Notes on the chart in later years follow the same format but omit direct reference to cardiac surgery, referring instead to "a particular model of care".

The reports do, however, all say the board had made a significant push in cardiac surgery, delivering more operations and getting over a peak in demand "while carrying surgeon vacancy".

The explanatory wording in the reports refers to high volumes of complex acute operations and higher numbers of complex elective operations and procedures resulting in frequent call-backs for "multiple" surgeons.

Extra elective lists on Saturdays (necessary to meet government elective surgery targets) "for which a premium is paid" was also a factor in the high pay.

The Auckland reports all refer to job sizing, where surgeons are paid for unpaid work done over previous years, as another factor.

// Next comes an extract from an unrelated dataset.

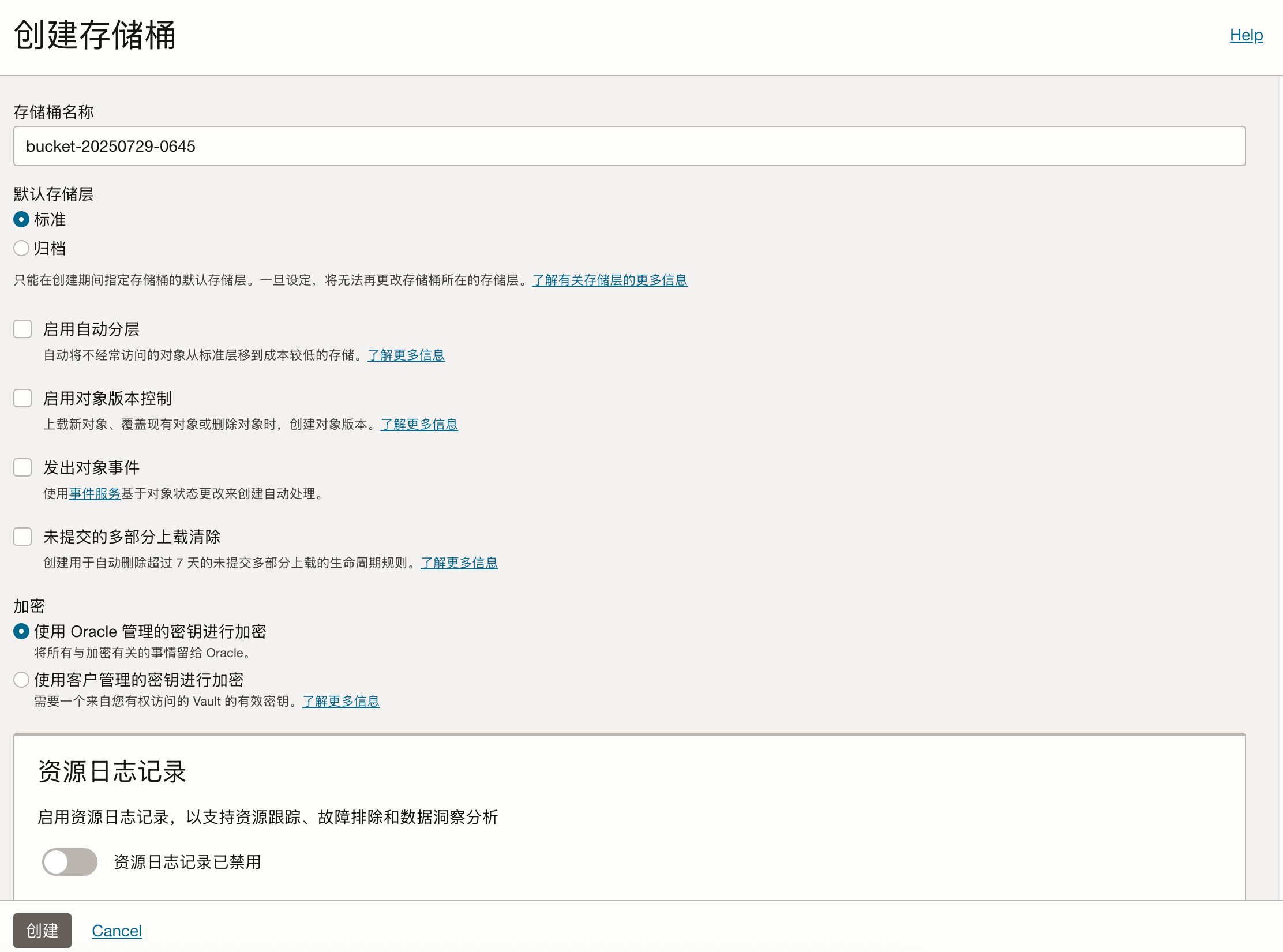Enable the 资源日志记录 toggle switch
Screen dimensions: 1283x952
(x=69, y=862)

In the 2011-12 report, the board said it was gearing up capacity for the future by employing more surgeons and "all things being equal, this will ensure better balancing of resources".  Mr Powell said the high payments highlighted both the shortage of surgeons and the pressure on boards to achieve elective surgery targets.

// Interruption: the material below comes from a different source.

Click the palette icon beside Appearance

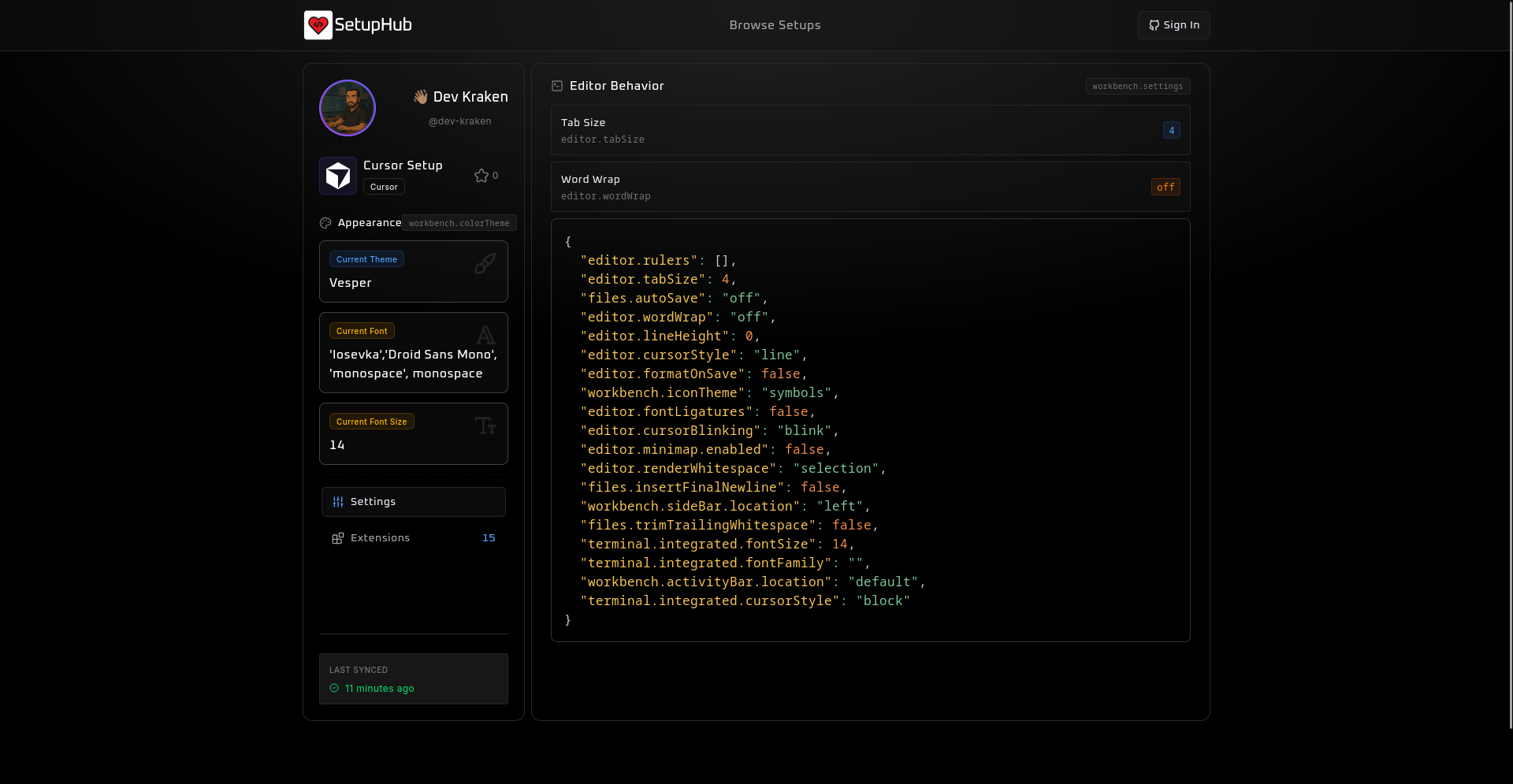click(x=325, y=223)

While targets could be useful when they led to systems changes, they were not an indication of performance and  target results could not be used to judge the quality of DHBs.

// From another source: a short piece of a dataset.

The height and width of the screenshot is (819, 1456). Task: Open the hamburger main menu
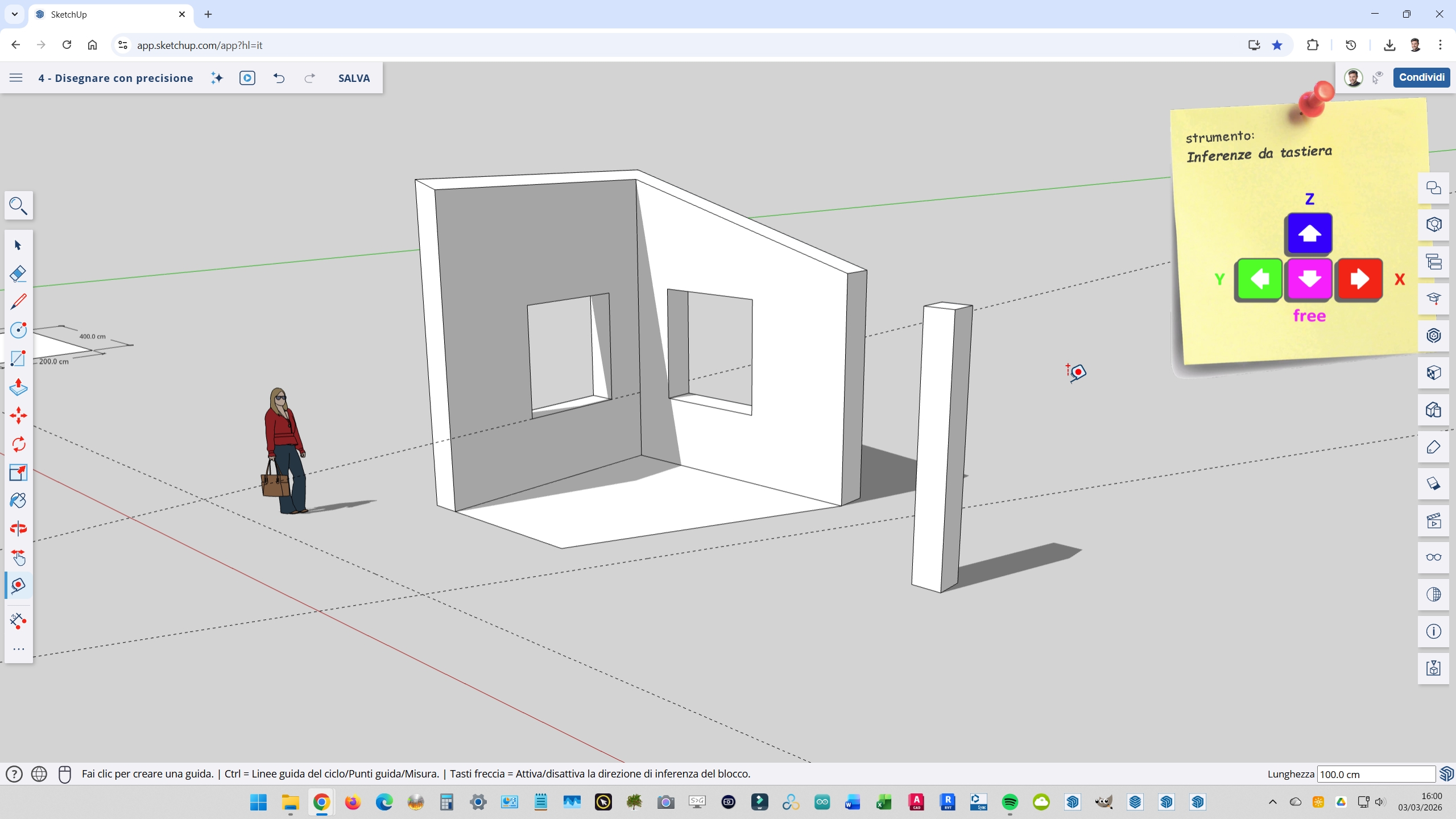coord(16,78)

Less government rigidity about targets would help the situation.

Ideally, surgeons and specialists should only work in weekends when they were required for acute or emergency work.

The highest pay figures did suggest the surgeons were working many hours.  Employing more surgeons would lower those hours and lead to better work-life balance for the specialists, he said.

This was important because the "burnout rate" of specialists in the public sector was about 50%.

Mr Powell said it was possible that some high amounts paid, particularly in smaller services, could involve hard-to-staff specialties.

In 2016-17 Waitemata DHB recorded a payment in the $1,020,000 to $1,029,999 band. Its annual report for that year said the payment related to someone whose role was dis-established and included normal salary payments, redundancy and "associated end of employment payments".

The 14 annual reports for 2017-18 published so far  show only one board, Tairawhiti, has not had an increase in the number of employees receiving a pay package of more than $100,000 over the previous year. The increases for other boards ranged from 3.6% in Counties Manukau and Mid Central to 22.7%  at Taranaki DHB. (Southern’s numbers increased by 3.8%).

In most boards the highest paid person is likely to be a clinician, but at Mid Central the chief executive Kathryn Cook is identified in the 2017-18 report as the top earner there. At Lakes DHB, which has not yet published its 2017-18 report, it appears that in the previous year one of its two highest paid people was likely to be the chief executive Ron Dunham.

The other top pay bands for the Auckland surgeons were $1,030,000-$1,039,999 (1 surgeon), $1,050,000-$1,059,999 (1), $1,300,000-$1,309,999 (1).